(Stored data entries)
#####
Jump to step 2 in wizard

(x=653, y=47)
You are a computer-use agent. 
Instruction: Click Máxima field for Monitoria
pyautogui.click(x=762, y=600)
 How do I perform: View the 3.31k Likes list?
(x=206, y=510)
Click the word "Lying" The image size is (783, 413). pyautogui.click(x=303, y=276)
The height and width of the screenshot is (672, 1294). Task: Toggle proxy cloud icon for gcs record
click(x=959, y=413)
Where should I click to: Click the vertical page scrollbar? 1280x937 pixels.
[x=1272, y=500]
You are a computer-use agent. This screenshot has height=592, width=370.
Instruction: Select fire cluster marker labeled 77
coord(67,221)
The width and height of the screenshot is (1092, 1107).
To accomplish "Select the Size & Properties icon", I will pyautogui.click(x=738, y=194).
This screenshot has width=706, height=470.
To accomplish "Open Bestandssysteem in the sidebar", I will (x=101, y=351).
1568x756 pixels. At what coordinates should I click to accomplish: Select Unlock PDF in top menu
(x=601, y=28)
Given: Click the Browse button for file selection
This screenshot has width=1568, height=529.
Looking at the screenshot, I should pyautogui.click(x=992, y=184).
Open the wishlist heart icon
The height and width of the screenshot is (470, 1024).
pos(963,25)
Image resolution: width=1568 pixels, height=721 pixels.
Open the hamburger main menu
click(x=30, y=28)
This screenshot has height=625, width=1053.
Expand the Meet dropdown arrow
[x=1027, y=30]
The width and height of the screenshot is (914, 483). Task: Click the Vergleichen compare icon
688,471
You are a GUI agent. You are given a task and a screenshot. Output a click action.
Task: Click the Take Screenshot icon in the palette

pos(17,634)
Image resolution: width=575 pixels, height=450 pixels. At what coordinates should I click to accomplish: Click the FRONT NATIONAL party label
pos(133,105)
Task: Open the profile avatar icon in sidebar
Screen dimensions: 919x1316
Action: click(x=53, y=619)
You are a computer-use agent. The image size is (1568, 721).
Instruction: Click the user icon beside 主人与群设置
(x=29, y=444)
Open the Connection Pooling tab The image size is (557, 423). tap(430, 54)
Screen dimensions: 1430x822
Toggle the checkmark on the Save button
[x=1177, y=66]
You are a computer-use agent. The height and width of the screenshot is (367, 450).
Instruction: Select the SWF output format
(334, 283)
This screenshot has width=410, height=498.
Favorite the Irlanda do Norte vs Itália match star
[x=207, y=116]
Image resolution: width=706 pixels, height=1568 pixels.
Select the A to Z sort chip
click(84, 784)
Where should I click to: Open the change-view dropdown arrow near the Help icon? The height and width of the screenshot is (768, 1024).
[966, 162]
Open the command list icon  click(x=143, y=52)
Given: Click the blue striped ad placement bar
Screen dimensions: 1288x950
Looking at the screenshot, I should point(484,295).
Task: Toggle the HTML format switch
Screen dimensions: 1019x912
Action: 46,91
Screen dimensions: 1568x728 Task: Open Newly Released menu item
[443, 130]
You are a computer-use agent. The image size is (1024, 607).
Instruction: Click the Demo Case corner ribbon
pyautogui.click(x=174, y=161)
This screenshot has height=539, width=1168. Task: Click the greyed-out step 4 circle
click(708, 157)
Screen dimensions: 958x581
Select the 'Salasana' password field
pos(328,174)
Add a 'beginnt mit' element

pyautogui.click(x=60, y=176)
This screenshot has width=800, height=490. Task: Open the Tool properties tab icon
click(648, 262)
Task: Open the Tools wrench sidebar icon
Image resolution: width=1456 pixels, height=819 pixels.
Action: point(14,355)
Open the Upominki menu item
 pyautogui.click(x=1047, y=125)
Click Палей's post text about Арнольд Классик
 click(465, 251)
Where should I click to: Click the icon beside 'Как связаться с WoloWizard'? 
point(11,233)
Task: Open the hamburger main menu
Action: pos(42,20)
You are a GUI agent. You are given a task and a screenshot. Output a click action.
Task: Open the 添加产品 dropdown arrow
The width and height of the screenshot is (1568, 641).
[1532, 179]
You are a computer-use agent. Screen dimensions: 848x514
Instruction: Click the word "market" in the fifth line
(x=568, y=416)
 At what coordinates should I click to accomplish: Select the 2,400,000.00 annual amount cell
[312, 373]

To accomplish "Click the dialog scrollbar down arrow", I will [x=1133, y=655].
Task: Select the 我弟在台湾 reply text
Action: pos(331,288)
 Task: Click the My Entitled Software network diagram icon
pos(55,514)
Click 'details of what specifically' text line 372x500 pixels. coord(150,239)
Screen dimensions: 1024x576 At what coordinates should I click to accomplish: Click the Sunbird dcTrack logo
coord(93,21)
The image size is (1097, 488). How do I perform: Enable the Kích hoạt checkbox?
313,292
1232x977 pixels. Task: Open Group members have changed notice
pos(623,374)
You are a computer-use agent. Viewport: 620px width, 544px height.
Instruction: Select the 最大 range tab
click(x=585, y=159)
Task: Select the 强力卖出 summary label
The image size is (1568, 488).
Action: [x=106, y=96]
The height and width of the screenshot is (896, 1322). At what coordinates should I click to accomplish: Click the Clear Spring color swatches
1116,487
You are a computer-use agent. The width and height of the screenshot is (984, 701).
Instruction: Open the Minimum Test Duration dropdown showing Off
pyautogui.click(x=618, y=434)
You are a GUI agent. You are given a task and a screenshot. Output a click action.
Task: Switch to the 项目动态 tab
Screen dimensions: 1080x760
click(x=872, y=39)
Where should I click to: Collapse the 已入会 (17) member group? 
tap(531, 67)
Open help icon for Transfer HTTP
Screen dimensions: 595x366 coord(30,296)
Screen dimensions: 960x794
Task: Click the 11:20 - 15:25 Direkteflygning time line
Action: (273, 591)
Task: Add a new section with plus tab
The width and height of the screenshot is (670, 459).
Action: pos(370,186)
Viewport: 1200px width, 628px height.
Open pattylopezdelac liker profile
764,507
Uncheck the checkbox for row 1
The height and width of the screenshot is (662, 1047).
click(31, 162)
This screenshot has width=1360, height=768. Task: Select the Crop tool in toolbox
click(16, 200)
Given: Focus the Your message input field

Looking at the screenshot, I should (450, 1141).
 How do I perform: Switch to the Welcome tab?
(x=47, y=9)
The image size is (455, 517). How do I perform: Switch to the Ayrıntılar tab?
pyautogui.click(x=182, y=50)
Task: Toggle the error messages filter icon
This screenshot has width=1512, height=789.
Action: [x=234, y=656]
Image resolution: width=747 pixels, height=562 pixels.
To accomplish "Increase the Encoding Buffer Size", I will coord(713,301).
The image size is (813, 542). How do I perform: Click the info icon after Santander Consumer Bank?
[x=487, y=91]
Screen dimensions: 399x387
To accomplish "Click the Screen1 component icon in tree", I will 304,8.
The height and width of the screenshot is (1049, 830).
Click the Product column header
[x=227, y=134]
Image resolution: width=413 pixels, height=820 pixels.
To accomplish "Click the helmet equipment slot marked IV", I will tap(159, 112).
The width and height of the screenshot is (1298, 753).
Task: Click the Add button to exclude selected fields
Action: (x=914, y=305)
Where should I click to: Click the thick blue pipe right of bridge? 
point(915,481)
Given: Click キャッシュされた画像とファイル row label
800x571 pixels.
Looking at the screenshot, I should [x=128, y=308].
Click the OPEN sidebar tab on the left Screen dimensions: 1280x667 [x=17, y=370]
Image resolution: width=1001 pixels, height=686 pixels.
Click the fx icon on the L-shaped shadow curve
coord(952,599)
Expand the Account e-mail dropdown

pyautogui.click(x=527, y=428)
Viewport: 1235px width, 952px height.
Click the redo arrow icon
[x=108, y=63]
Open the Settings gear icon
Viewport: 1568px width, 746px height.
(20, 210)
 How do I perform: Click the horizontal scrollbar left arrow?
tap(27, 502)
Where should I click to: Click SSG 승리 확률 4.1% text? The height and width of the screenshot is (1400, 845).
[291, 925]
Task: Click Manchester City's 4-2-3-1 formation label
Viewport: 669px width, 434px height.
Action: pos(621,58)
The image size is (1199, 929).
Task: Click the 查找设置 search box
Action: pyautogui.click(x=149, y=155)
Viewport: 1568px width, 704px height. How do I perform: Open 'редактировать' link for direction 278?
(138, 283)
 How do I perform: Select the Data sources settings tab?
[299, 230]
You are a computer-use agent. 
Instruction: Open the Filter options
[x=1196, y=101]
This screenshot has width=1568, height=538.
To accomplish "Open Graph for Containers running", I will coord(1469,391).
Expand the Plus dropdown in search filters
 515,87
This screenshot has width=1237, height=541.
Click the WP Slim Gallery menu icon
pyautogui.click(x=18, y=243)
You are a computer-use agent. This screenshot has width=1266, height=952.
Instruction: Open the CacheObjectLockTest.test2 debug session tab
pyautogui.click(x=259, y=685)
#####
Aim of the exercise
Wherever a line contains the string "computer", copy that line from the data.

Output of the task
You are a computer-use agent. 
You are a computer-use agent. This screenshot has height=592, width=370.
You are a computer-use agent. The image size is (1568, 721).
You are a computer-use agent. The height and width of the screenshot is (367, 450).
You are a computer-use agent. The image size is (1024, 607).
You are a computer-use agent. Screen dimensions: 848x514
You are a computer-use agent. Viewport: 620px width, 544px height.
You are a computer-use agent. The width and height of the screenshot is (984, 701).
You are a computer-use agent. 
You are a computer-use agent. This screenshot has width=1266, height=952.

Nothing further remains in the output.